Please write out all of the entries without altering anything.

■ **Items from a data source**

↓

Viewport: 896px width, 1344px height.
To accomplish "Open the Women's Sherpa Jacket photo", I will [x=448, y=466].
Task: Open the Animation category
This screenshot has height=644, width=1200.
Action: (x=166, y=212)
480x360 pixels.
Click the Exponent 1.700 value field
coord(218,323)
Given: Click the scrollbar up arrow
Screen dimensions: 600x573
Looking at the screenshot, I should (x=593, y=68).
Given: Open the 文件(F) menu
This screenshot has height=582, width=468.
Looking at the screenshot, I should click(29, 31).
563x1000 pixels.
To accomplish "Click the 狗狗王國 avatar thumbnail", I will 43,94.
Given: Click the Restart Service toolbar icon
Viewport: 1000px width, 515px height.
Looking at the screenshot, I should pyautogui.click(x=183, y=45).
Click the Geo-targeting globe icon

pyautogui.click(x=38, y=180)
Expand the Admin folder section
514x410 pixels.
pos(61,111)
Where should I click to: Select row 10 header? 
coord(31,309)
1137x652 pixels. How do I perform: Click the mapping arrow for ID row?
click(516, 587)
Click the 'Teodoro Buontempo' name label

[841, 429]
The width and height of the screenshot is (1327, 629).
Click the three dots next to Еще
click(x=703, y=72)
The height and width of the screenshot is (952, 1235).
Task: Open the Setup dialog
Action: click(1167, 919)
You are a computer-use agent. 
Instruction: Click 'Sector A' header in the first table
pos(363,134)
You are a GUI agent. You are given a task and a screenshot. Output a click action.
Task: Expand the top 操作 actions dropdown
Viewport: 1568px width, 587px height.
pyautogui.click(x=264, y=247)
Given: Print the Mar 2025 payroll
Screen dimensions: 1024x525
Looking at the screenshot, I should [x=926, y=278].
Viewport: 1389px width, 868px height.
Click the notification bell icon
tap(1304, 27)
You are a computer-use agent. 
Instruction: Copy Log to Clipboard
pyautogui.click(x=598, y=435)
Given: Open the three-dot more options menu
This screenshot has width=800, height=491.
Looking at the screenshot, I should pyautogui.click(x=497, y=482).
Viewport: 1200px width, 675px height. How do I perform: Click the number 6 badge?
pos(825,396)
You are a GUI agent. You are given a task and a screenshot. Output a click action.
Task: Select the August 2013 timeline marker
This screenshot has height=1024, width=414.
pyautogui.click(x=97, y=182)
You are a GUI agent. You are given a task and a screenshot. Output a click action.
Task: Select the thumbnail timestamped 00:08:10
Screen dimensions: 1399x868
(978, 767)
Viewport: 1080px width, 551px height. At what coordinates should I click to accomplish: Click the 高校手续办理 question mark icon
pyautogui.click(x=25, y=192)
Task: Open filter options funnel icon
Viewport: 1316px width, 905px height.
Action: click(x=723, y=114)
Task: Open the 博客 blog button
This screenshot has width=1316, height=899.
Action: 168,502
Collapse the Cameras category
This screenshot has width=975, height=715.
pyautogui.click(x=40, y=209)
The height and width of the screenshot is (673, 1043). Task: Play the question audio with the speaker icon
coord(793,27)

↑

■ **Output of the task**
Viewport: 896px width, 1344px height.
To accomplish "Open the Women's Sherpa Jacket photo", I will [x=448, y=466].
Task: Open the Animation category
This screenshot has height=644, width=1200.
Action: (x=166, y=212)
480x360 pixels.
Click the Exponent 1.700 value field
coord(218,323)
Given: Click the scrollbar up arrow
Screen dimensions: 600x573
Looking at the screenshot, I should (x=593, y=68).
Given: Open the 文件(F) menu
This screenshot has height=582, width=468.
Looking at the screenshot, I should click(29, 31).
563x1000 pixels.
To accomplish "Click the 狗狗王國 avatar thumbnail", I will 43,94.
Given: Click the Restart Service toolbar icon
Viewport: 1000px width, 515px height.
Looking at the screenshot, I should pyautogui.click(x=183, y=45).
Click the Geo-targeting globe icon

pyautogui.click(x=38, y=180)
Expand the Admin folder section
514x410 pixels.
pos(61,111)
Where should I click to: Select row 10 header? 
coord(31,309)
1137x652 pixels. How do I perform: Click the mapping arrow for ID row?
click(516, 587)
Click the 'Teodoro Buontempo' name label

[841, 429]
The width and height of the screenshot is (1327, 629).
Click the three dots next to Еще
click(x=703, y=72)
The height and width of the screenshot is (952, 1235).
Task: Open the Setup dialog
Action: click(1167, 919)
You are a computer-use agent. 
Instruction: Click 'Sector A' header in the first table
pos(363,134)
You are a GUI agent. You are given a task and a screenshot. Output a click action.
Task: Expand the top 操作 actions dropdown
Viewport: 1568px width, 587px height.
pyautogui.click(x=264, y=247)
Given: Print the Mar 2025 payroll
Screen dimensions: 1024x525
Looking at the screenshot, I should [x=926, y=278].
Viewport: 1389px width, 868px height.
Click the notification bell icon
tap(1304, 27)
You are a computer-use agent. 
Instruction: Copy Log to Clipboard
pyautogui.click(x=598, y=435)
Given: Open the three-dot more options menu
This screenshot has width=800, height=491.
Looking at the screenshot, I should pyautogui.click(x=497, y=482).
Viewport: 1200px width, 675px height. How do I perform: Click the number 6 badge?
pos(825,396)
You are a GUI agent. You are given a task and a screenshot. Output a click action.
Task: Select the August 2013 timeline marker
This screenshot has height=1024, width=414.
pyautogui.click(x=97, y=182)
You are a GUI agent. You are given a task and a screenshot. Output a click action.
Task: Select the thumbnail timestamped 00:08:10
Screen dimensions: 1399x868
(978, 767)
Viewport: 1080px width, 551px height. At what coordinates should I click to accomplish: Click the 高校手续办理 question mark icon
pyautogui.click(x=25, y=192)
Task: Open filter options funnel icon
Viewport: 1316px width, 905px height.
Action: click(x=723, y=114)
Task: Open the 博客 blog button
This screenshot has width=1316, height=899.
Action: 168,502
Collapse the Cameras category
This screenshot has width=975, height=715.
pyautogui.click(x=40, y=209)
The height and width of the screenshot is (673, 1043). Task: Play the question audio with the speaker icon
coord(793,27)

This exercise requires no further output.